While everyone has an opinion on the field of Artificial Intelligence (AI), there are still some objective points that one should follow when thinking about building an AI solution.
In this post, I will give the reader some tips and tricks on what to consider when starting an AI-oriented project.
1. Go simple
It might sound obvious to say that someone should always start from the bottom of the problem and as the complexity grows, the solution will also become more complex. However, most of the times people tend to think that AI is the solution to all our problems, and it is so magical that they also believe it is easy to build.
The idea behind going simple is that if we have a business problem in mind that we would like to solve using tools such as Machine Learning (ML) it is easier to start with simple ideas and simple models which would generate us coherent results and good understanding of what we want to do, and then we can start advancing and building bigger solutions. It is good to start drafting some hypothesis with business objectives and try to answer them with the data, so you will have a better picture of what you actually want to build and the capabilities for it.
2. It is a slow process
Building AI solutions is not an easy task. I like to project into people the idea of thinking about machine learning as a set of tools that are exchangeable among fields, and they are used to explain patterns in all kind of situations. Therefore, I strongly believe that a solid understanding of the field/business you are working with is crucial. Therefore, there will be a necessary amount of time spent on research before digging into building any type of solution.
People also tend to think that building AI is a fast process, as we have a lot of open source libraries out there that help us when building a model. We should be aware of malicious packages, specially if we are building a corporate solution.
3. High-quality data is important
It is quite common to listen to people (mainly the ones not that familiar with the field of AI) saying that any data is fine to build your models on. This is completely wrong! Make sure that your data corresponds to the business case you are working with. High-quality data is important and difficult to obtain, so don’t blindly trust any source, make sure that your data is reliable.

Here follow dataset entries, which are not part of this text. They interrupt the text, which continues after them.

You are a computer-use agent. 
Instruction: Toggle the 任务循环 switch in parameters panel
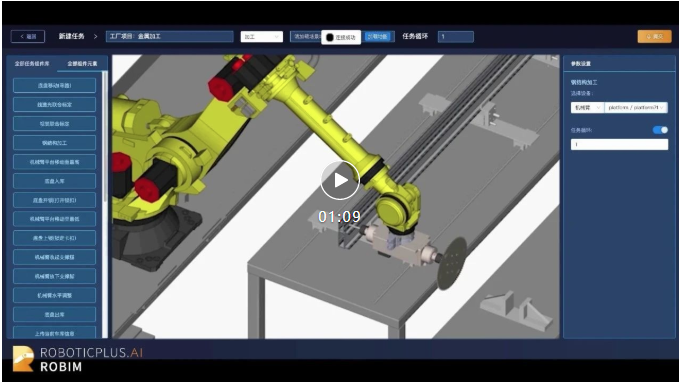click(660, 130)
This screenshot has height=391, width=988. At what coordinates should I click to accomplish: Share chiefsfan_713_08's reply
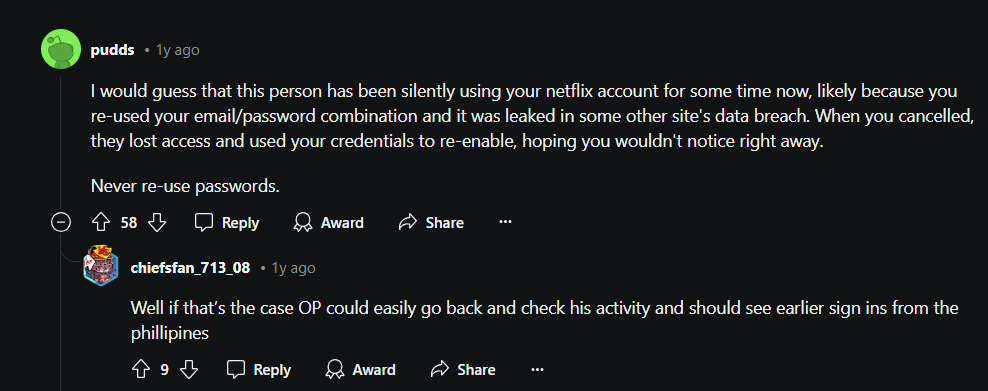[463, 369]
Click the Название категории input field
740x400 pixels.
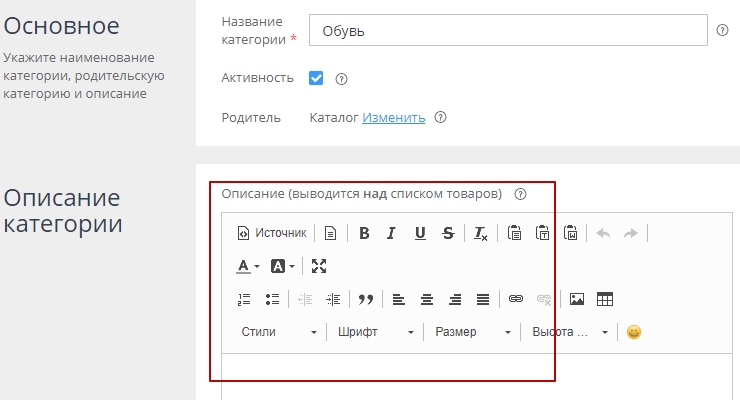(x=508, y=31)
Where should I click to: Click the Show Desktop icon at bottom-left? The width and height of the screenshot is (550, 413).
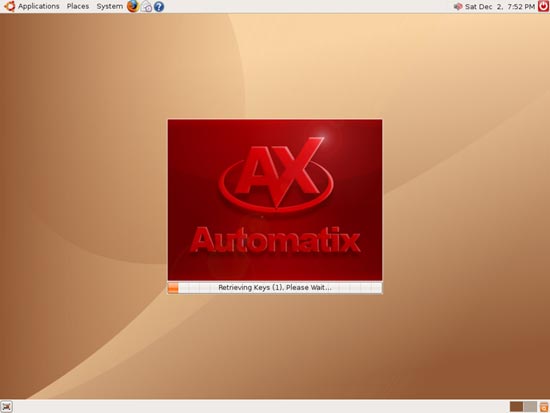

4. Getting more data will be one of your tasks
It is funny sometimes to listen complaints about the amount of time that it requires to obtain data. Yes! It is true! Getting data is difficult, and you might find yourself spending tons of time looking for it and making sure it is in a good quality or even building your own dataset for the business purpose. This is not a bad thing, but it is a laborious task no one wants to do but it is sometimes necessary.
5. You might need to transform the data
Transforming the data it is definitely the most creative process of the data science pipeline. It is sometimes more an art than a skill. Data comes in many different forms and it is our job to figure out the easiest way that should be interpreted by the model. As an example, audio data like voice recordings are normally processed and transformed (Fourier transform) to generate the spectogram, which is a visual representation of the spectrum of frequencies of the audio signal as it varies with time, and this data format is easier to be interpreted by the model than just the time sequence.
6. Split to validate
Make sure that you split properly your data with validation test so you can see how well the model performs with new data. The key performance metric for evaluating the model is the accuracy of it. There are other metrics that also help when we want to describe the complete performance of the model, such as confusion matrices, or area under curve.
7. Train different machine learning models
In order to assess better a model, it is good to have other models’ performance for comparison. Of course, requires time.
8. Keep your code clean
Data Science projects can end up being very messy. It is important to have a good and structured environment where the different functions, models, notebooks, etc., are kept together and clean as the project grows.
9. The model should go to production
If you are starting to implement a small idea which will likely get more advanced, you should always keep in mind that if you pretend to generate any type of value out of it, you should be prepared to quickly adapt, start thinking about scalability and easy ways of deployment.
Monitoring the model can be something that a company will tend to throw to their IT services. It is something that should also concern us if we are building specially real-time solutions, even though will take us some time to get a good feedback out of it. We need to monitor to assess the performance.
11. From local to global explainability
Transparency is a key factor when building AI solutions, as we don’t want our model to be misused but generate tremendous business value. Global explainability is about making simpler models more powerful and local explainanility is about making complex models more interpretable.
12. Model impact
The last nut not least point is to make sure that we asses the impact and risks of the model in other contexts such as social life and human rights! Be aware!
Am I missing something?